Material for this task →
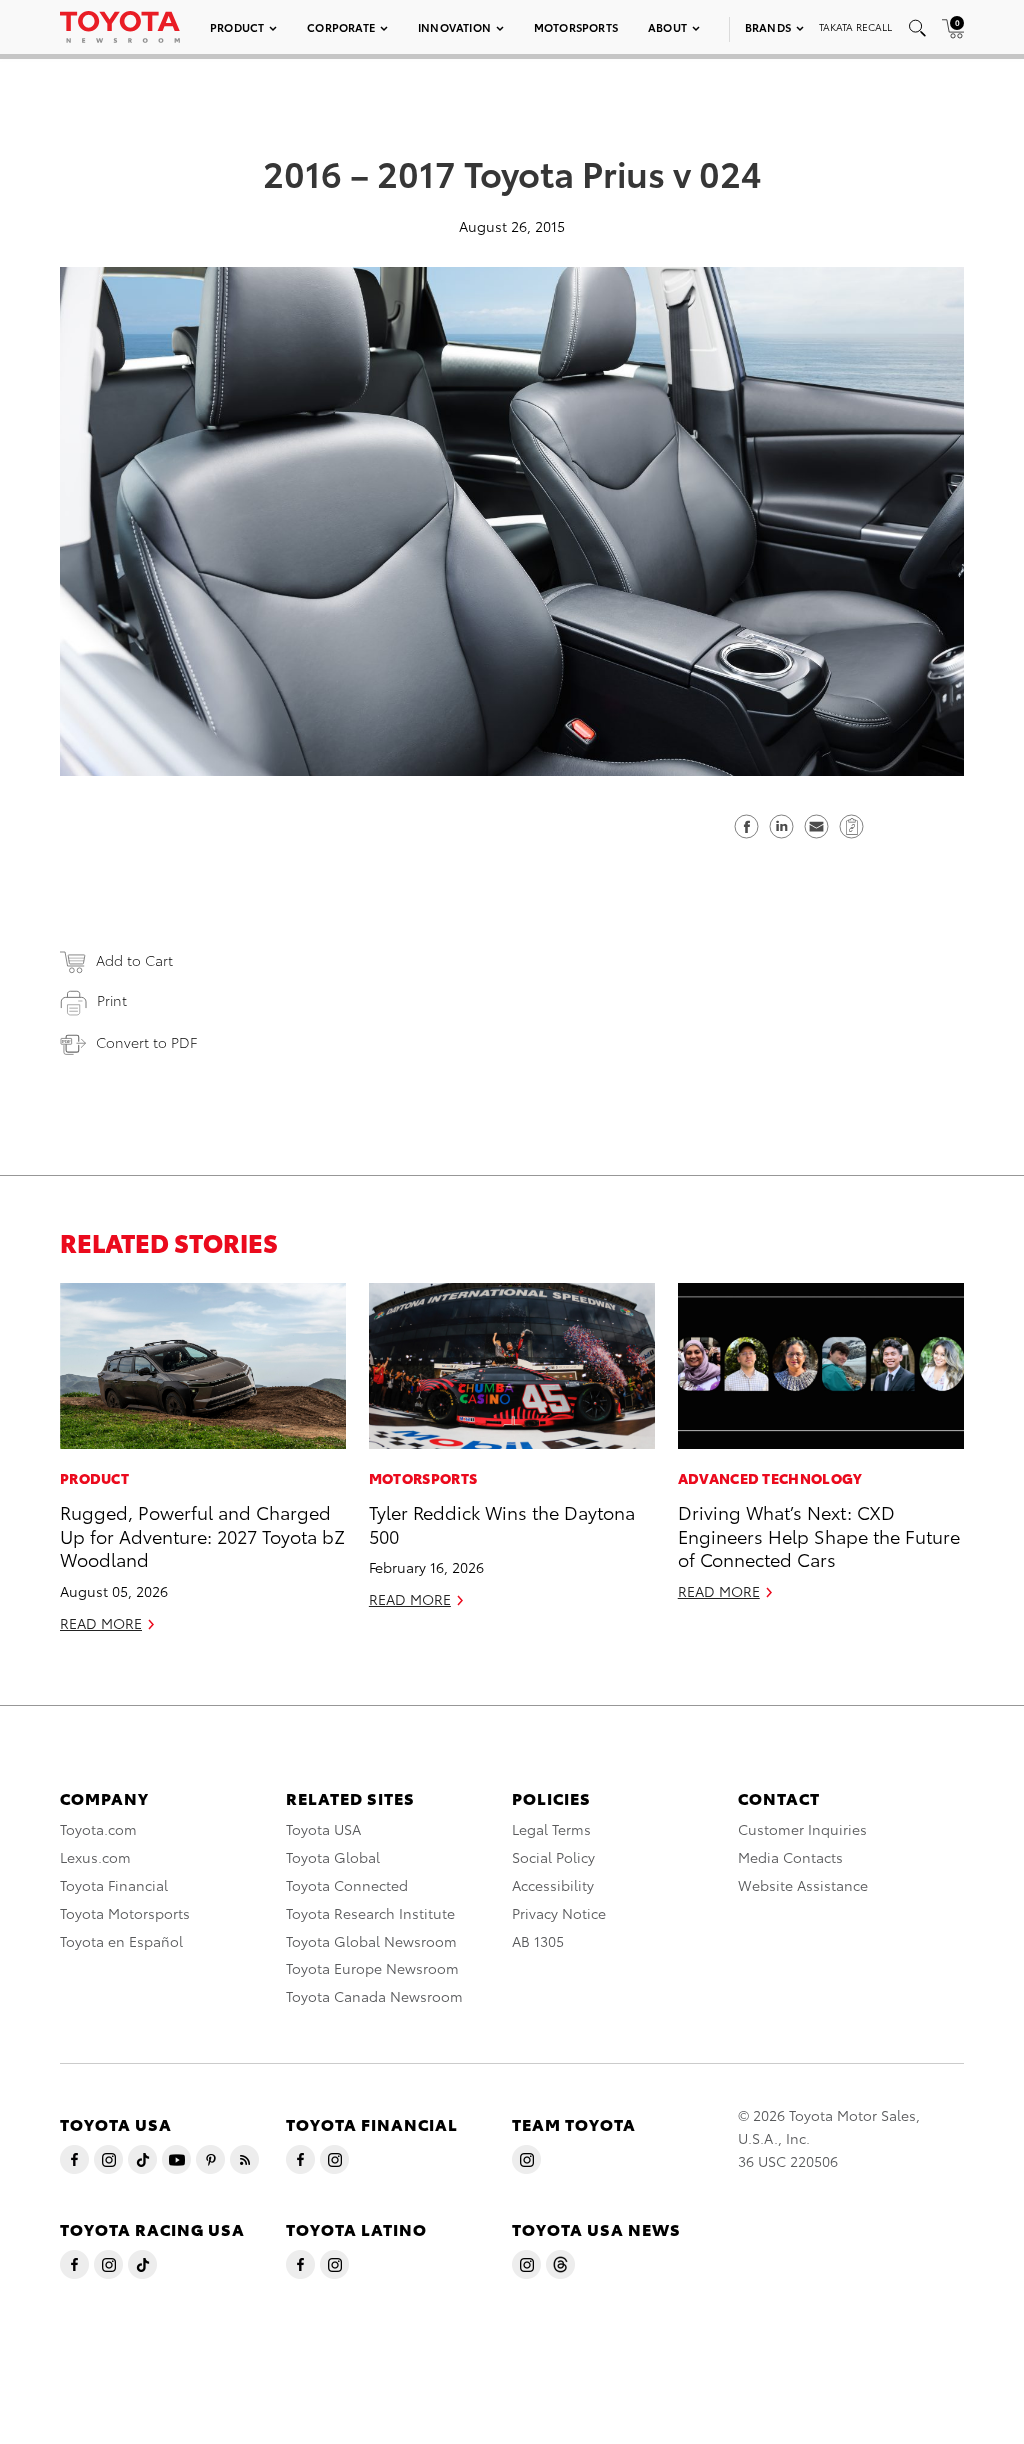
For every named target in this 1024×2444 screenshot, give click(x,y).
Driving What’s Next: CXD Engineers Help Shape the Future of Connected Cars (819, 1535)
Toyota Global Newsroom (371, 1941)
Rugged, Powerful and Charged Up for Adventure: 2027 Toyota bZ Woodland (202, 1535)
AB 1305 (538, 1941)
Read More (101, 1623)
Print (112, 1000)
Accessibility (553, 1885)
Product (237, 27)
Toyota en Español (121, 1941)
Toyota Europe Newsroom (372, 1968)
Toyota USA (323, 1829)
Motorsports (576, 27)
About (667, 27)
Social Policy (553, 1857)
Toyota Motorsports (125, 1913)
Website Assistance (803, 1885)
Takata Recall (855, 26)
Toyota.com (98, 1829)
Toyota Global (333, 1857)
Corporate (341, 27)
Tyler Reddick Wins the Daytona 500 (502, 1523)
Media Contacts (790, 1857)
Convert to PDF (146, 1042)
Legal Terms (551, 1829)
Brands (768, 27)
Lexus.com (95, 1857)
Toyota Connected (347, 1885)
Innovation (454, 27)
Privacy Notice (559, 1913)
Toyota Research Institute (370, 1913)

Assignment →
Copy exactly the lines running from the beginning of the listing through the line that has "Accessibility (553, 1885)". Drop the pictures.

Response area →
For every named target in this 1024×2444 screenshot, give click(x,y).
Driving What’s Next: CXD Engineers Help Shape the Future of Connected Cars (819, 1535)
Toyota Global Newsroom (371, 1941)
Rugged, Powerful and Charged Up for Adventure: 2027 Toyota bZ Woodland (202, 1535)
AB 1305 (538, 1941)
Read More (101, 1623)
Print (112, 1000)
Accessibility (553, 1885)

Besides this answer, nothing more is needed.